#### BRANO RIPORTATO:
□ □ □ □ □

Il sex appeal dell'inossidabile

Testo di Roberto Masiero

La metallurgia è del tutto insignificante per l'architettura sino alla seconda metà del Settecento. Il ferro viene dapprima usato come aggraffaggio nei sistemi costruttivi greci e romani, quindi in forma di tirante nelle grandi volte della chiesa di Santa Sofia a Costantinopoli. Non ne troviamo traccia significativa nel Romanico. Compare spesso nell'architettura gotica nelle finestre o nei trafori dove delle barre assumono una funzione stabilizzante, e in alcune volte dove il ferro ha funzione di tirante.All'inizio del XII° sec. Leone di Ostia descrive alcune ipotesi di 'travi' in bronzo e, nel Rinascimento, Venanzio da Sebenico ipotizza la realizzazione di ponti in bronzo e preconizza l'idea della sezione a doppio T.

Nel Seicento Perrault utilizza zanche in ferro nella costruzione del Louvre e Poleni nel Settecento 'lega' con ferro la cupola michelangiolesca di S.Pietro a Roma che presentava preoccupanti fessurazioni, elaborando per la prima volta un sistema di calcolo per controllare la costruzione. Il bronzo è usato come rivestimento dell'esterno della cupola in calcestruzzo del Pantheon romano, e il piombo per la copertura della cupola lignea della cattedrale di St. Paul di Wren.

□ □ □ □ □

#### RIGHE DI DATI:
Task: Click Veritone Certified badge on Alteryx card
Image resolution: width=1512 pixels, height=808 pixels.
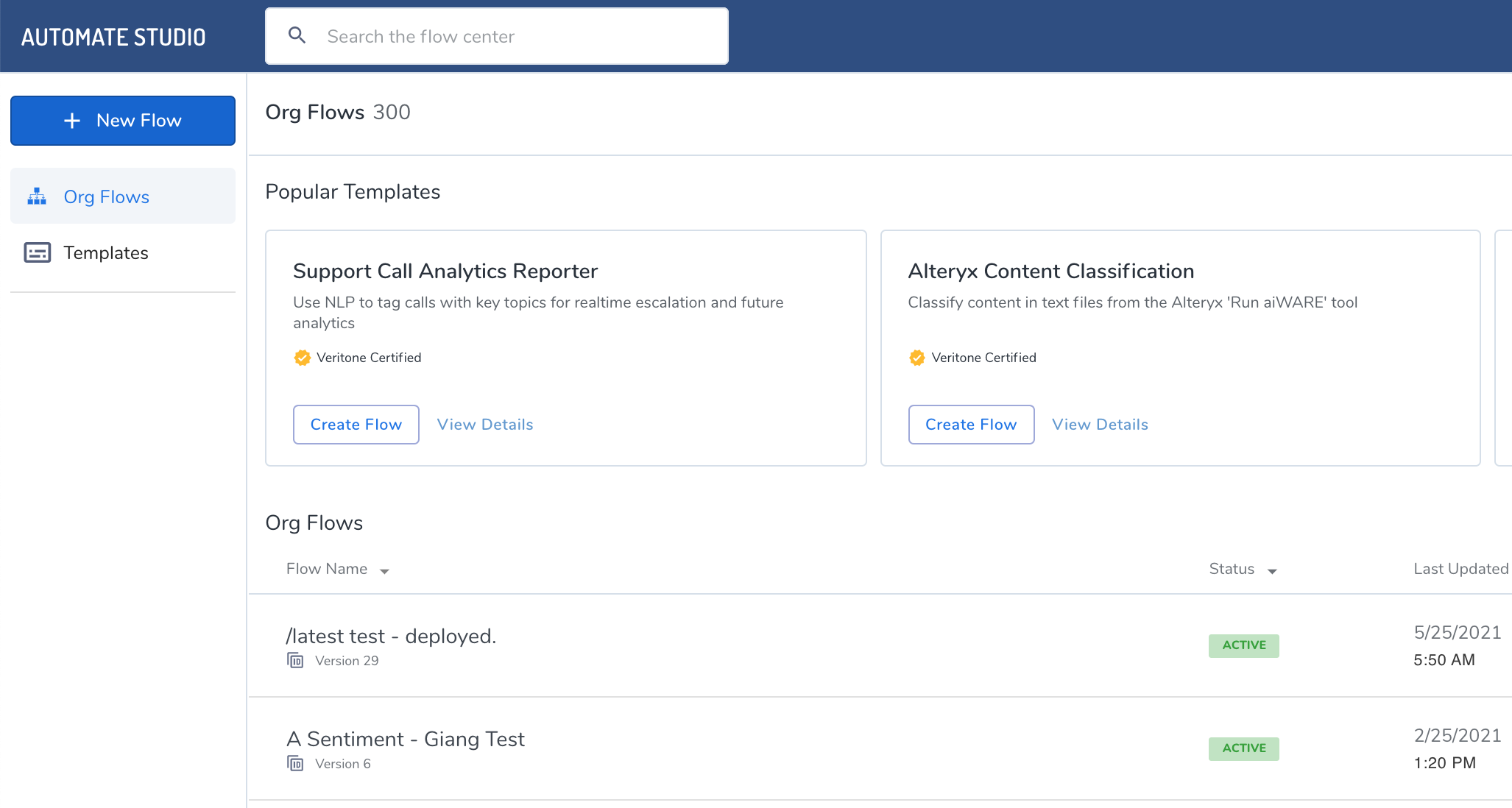Action: coord(916,358)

□ □ □ □ □

#### LAVORO RICHIESTO:
Trascrivi dal brano il passo compreso tra "Testo di Roberto" e "a doppio T.", estremi inclusi. I dati costituiscono materiale a sé, distinto dal brano.

#### RISPOSTA ALL'ESERCIZIO:
Testo di Roberto Masiero

La metallurgia è del tutto insignificante per l'architettura sino alla seconda metà del Settecento. Il ferro viene dapprima usato come aggraffaggio nei sistemi costruttivi greci e romani, quindi in forma di tirante nelle grandi volte della chiesa di Santa Sofia a Costantinopoli. Non ne troviamo traccia significativa nel Romanico. Compare spesso nell'architettura gotica nelle finestre o nei trafori dove delle barre assumono una funzione stabilizzante, e in alcune volte dove il ferro ha funzione di tirante.All'inizio del XII° sec. Leone di Ostia descrive alcune ipotesi di 'travi' in bronzo e, nel Rinascimento, Venanzio da Sebenico ipotizza la realizzazione di ponti in bronzo e preconizza l'idea della sezione a doppio T.